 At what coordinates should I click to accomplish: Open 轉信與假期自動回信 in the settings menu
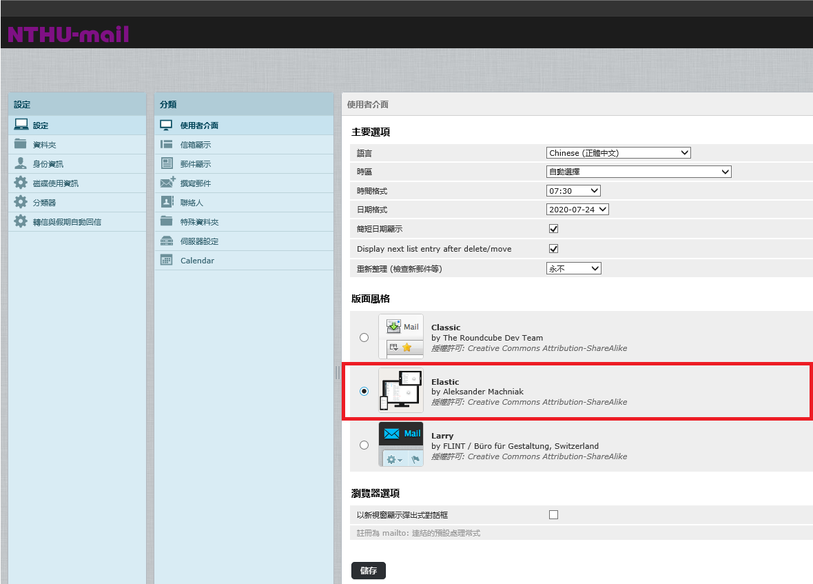pos(67,222)
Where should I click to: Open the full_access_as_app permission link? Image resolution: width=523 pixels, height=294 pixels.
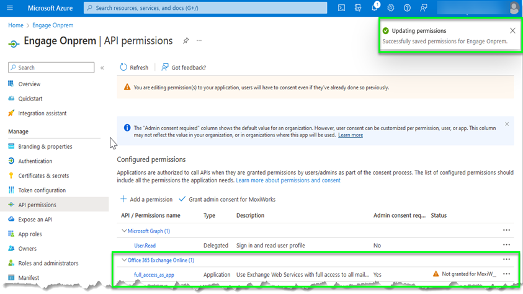click(155, 274)
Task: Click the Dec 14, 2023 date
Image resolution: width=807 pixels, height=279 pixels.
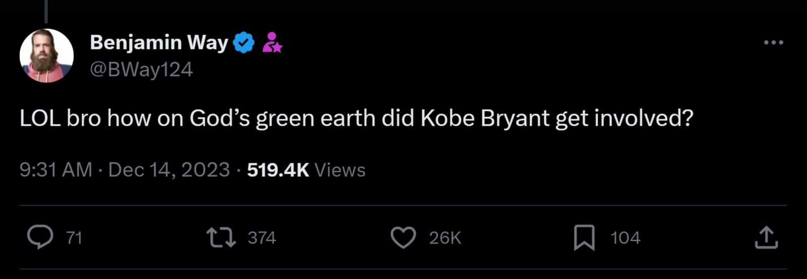Action: [x=169, y=170]
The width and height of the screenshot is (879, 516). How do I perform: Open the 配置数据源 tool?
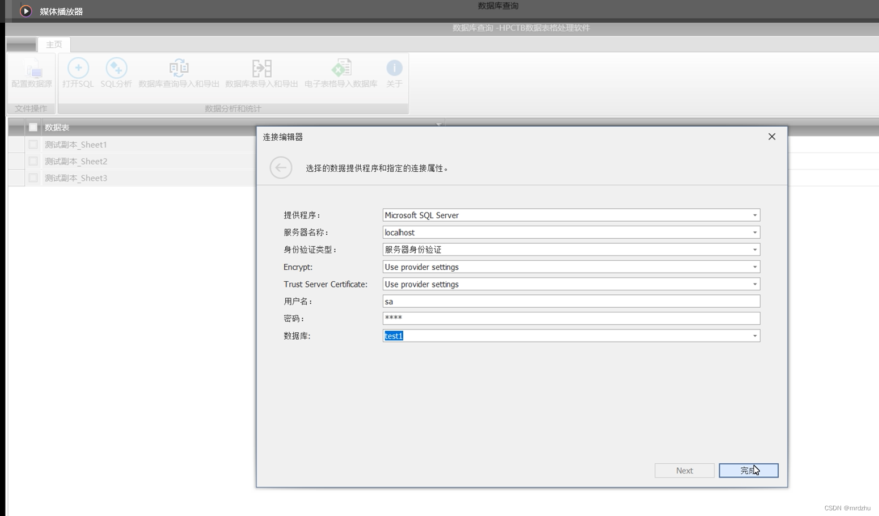(x=31, y=74)
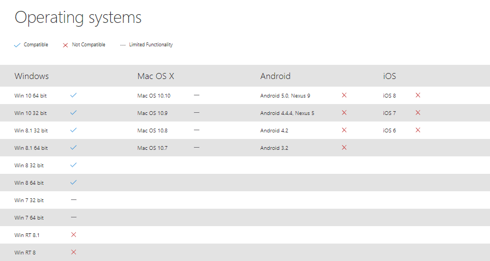Click the Operating systems page heading

point(78,17)
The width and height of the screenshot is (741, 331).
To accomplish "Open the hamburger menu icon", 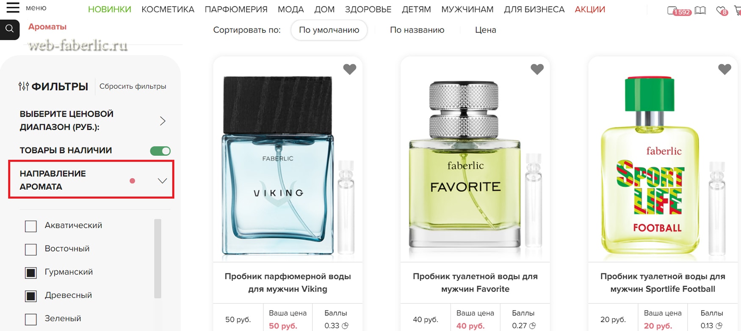I will (x=13, y=8).
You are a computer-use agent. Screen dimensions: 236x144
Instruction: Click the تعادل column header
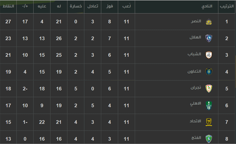coord(93,6)
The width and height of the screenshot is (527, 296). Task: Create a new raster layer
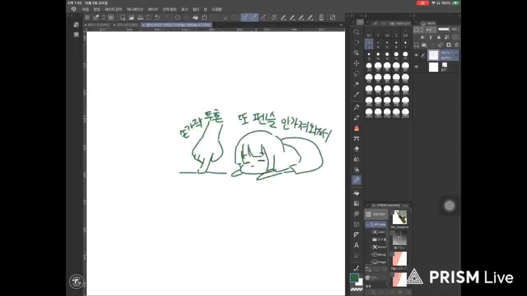(x=415, y=45)
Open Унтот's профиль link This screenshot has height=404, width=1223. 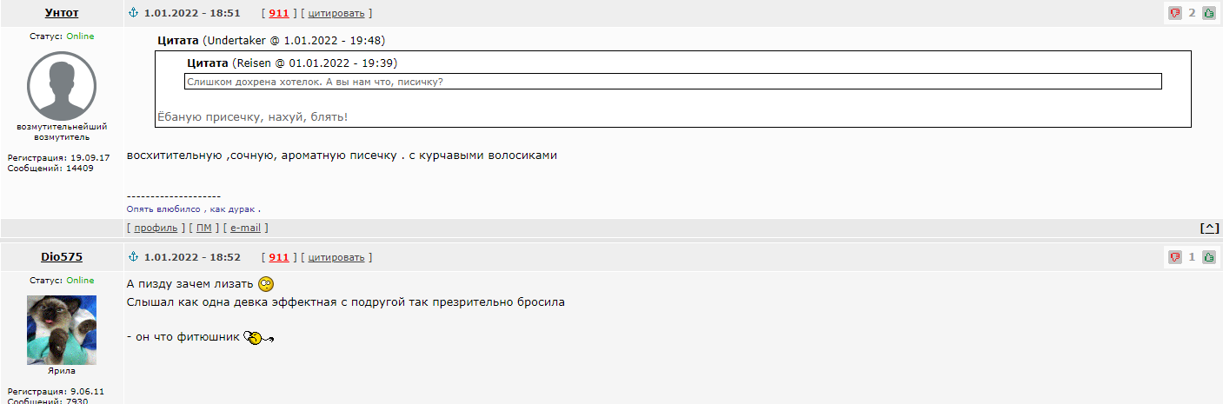[x=156, y=228]
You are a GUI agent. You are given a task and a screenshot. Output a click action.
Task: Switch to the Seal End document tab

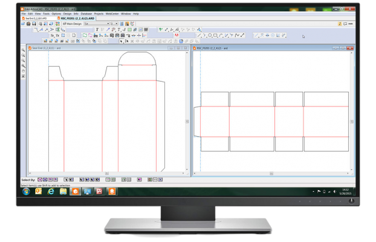coord(39,18)

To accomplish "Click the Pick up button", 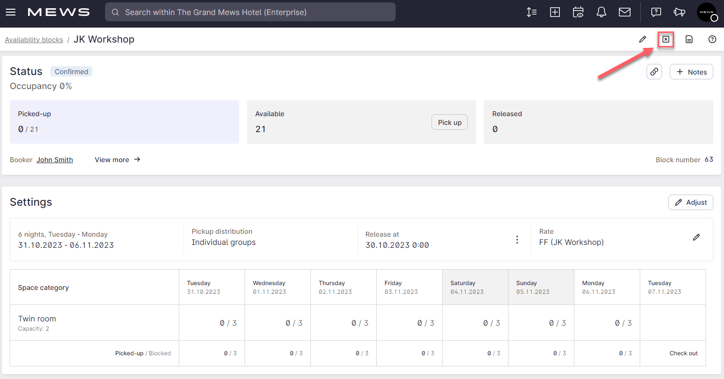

──────

■ TASK STATEMENT: In the listing above, find the line containing "Where should I". Output it and every line after it up to and including the line containing "The width and height of the screenshot is (741, 331).", exactly, but skip the pictures.

■ REPLY TO THE EXERCISE:
Where should I click to: Open the full_access_as_app permission link? Image resolution: width=523 pixels, height=294 pixels.
click(155, 274)
Task: Click the Dec 14, 2023 date
Image resolution: width=807 pixels, height=279 pixels.
Action: [x=169, y=170]
The width and height of the screenshot is (879, 516). How do I perform: Open the 配置数据源 tool?
(x=31, y=74)
Click the Operating systems page heading

point(78,17)
The width and height of the screenshot is (741, 331).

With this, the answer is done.